--- Given records ---

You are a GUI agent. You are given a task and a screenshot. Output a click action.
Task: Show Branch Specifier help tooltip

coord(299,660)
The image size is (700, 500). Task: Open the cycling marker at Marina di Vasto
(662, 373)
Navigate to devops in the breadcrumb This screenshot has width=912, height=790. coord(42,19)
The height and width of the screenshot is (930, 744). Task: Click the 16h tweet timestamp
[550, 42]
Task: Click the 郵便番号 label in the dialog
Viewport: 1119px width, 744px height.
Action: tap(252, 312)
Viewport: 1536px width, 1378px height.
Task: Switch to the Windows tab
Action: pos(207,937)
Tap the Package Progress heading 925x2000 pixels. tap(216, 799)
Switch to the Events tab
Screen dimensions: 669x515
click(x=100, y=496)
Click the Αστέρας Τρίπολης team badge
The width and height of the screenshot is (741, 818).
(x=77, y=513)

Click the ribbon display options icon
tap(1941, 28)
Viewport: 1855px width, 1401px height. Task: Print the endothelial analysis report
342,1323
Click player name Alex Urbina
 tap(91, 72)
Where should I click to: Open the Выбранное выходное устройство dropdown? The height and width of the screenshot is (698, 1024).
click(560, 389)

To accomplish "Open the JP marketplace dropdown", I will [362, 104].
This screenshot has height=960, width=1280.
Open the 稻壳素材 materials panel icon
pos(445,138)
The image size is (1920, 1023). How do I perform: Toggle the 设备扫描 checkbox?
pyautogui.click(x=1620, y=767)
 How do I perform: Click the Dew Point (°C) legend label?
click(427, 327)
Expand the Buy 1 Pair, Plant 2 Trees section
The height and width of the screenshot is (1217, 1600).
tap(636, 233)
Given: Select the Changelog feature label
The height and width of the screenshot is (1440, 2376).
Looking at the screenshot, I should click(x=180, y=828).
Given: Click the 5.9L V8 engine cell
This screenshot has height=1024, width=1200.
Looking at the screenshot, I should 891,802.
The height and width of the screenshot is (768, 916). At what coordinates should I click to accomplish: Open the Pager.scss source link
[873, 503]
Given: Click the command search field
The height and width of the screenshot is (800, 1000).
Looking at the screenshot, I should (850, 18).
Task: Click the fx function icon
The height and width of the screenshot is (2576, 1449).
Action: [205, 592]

---

*Instructions to follow:*
Convert the stretch of lines from the one containing "The image size is (700, 500)." through the one containing "(x=77, y=513)" into a JSON list of strings, one string per line. Leave out any blank lines.

*Result:*
[
  "The image size is (700, 500). Task: Open the cycling marker at Marina di Vasto",
  "(662, 373)",
  "Navigate to devops in the breadcrumb This screenshot has width=912, height=790. coord(42,19)",
  "The height and width of the screenshot is (930, 744). Task: Click the 16h tweet timestamp",
  "[550, 42]",
  "Task: Click the 郵便番号 label in the dialog",
  "Viewport: 1119px width, 744px height.",
  "Action: tap(252, 312)",
  "Viewport: 1536px width, 1378px height.",
  "Task: Switch to the Windows tab",
  "Action: pos(207,937)",
  "Tap the Package Progress heading 925x2000 pixels. tap(216, 799)",
  "Switch to the Events tab",
  "Screen dimensions: 669x515",
  "click(x=100, y=496)",
  "Click the Αστέρας Τρίπολης team badge",
  "The width and height of the screenshot is (741, 818).",
  "(x=77, y=513)"
]